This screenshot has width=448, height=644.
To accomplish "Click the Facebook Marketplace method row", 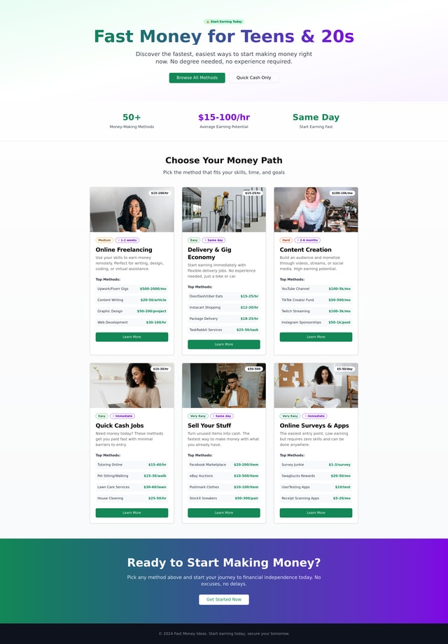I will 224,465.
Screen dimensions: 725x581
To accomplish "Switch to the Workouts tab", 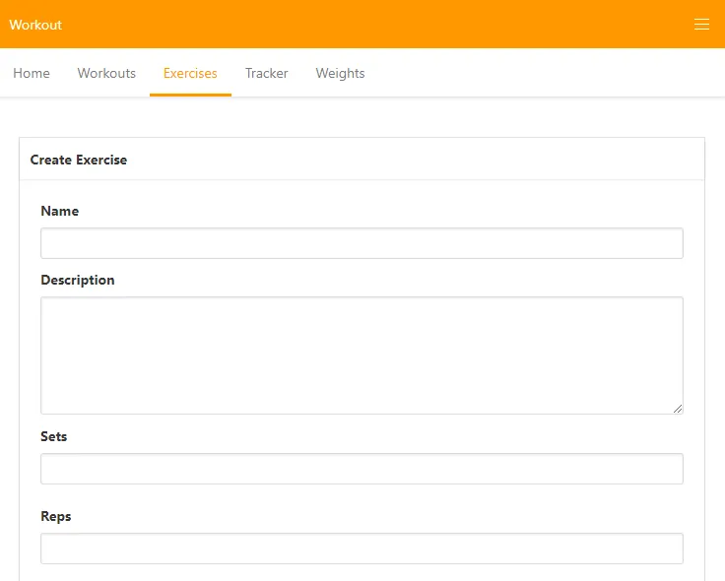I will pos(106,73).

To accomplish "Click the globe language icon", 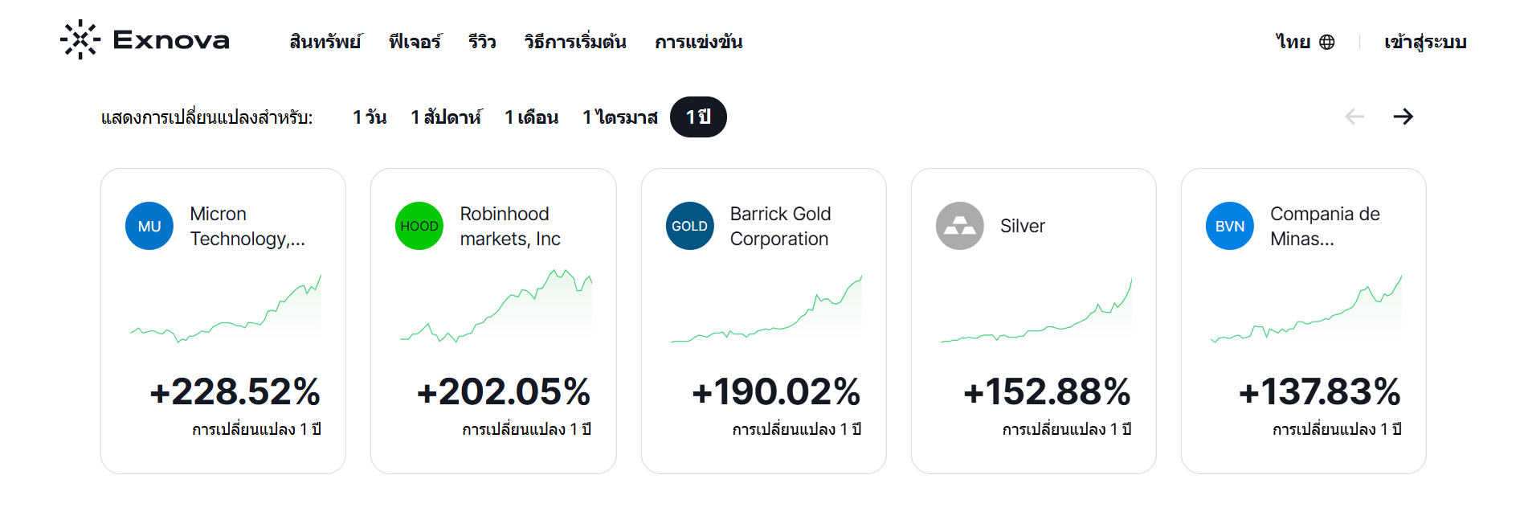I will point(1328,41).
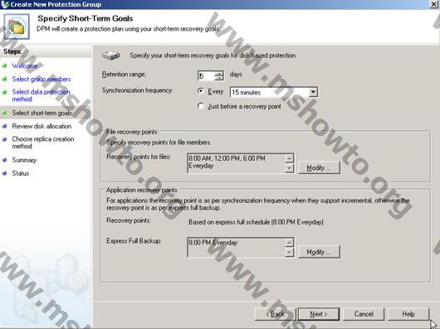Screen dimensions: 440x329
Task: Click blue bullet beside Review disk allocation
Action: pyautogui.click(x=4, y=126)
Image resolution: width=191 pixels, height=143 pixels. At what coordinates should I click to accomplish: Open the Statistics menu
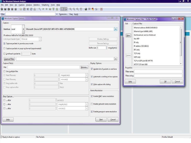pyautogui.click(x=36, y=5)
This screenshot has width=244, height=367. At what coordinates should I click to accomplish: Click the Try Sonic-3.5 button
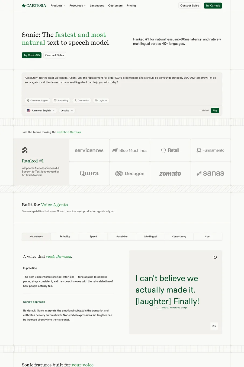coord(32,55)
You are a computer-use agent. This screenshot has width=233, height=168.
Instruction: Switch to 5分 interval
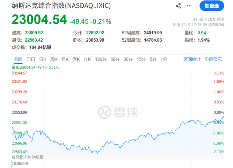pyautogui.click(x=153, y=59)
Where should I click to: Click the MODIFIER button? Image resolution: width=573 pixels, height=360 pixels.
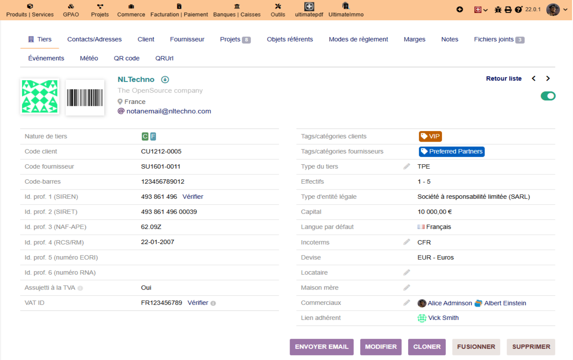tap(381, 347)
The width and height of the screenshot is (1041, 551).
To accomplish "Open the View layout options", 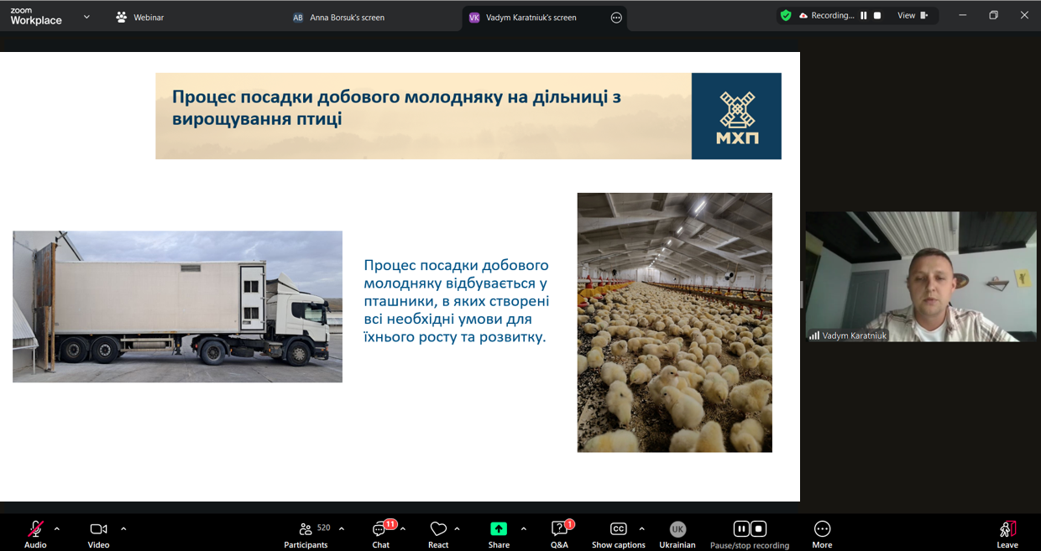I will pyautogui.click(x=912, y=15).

-=-=-

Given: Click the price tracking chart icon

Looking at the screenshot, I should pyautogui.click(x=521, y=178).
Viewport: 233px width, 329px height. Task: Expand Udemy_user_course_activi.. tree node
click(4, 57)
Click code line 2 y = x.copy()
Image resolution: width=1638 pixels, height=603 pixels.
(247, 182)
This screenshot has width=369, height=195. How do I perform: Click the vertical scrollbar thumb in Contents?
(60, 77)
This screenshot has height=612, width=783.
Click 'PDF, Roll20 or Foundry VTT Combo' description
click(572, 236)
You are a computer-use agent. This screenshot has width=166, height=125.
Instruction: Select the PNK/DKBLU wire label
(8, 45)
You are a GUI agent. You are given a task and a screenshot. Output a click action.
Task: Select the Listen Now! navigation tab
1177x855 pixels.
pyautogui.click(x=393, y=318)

-=-=-

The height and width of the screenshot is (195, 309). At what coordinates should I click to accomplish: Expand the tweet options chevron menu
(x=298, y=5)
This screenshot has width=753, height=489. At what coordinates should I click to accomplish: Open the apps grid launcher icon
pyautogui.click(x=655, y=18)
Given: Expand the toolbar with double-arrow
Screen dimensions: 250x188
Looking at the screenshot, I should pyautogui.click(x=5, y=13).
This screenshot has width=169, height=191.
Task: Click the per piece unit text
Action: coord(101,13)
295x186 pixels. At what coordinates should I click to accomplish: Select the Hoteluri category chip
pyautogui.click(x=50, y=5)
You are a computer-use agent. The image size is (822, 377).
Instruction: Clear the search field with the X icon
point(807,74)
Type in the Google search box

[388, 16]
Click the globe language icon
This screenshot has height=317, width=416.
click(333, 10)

-=-=-

Count the lines above with the string "computer"; report only that figure.

## [OUTPUT FOR THIS TASK]
3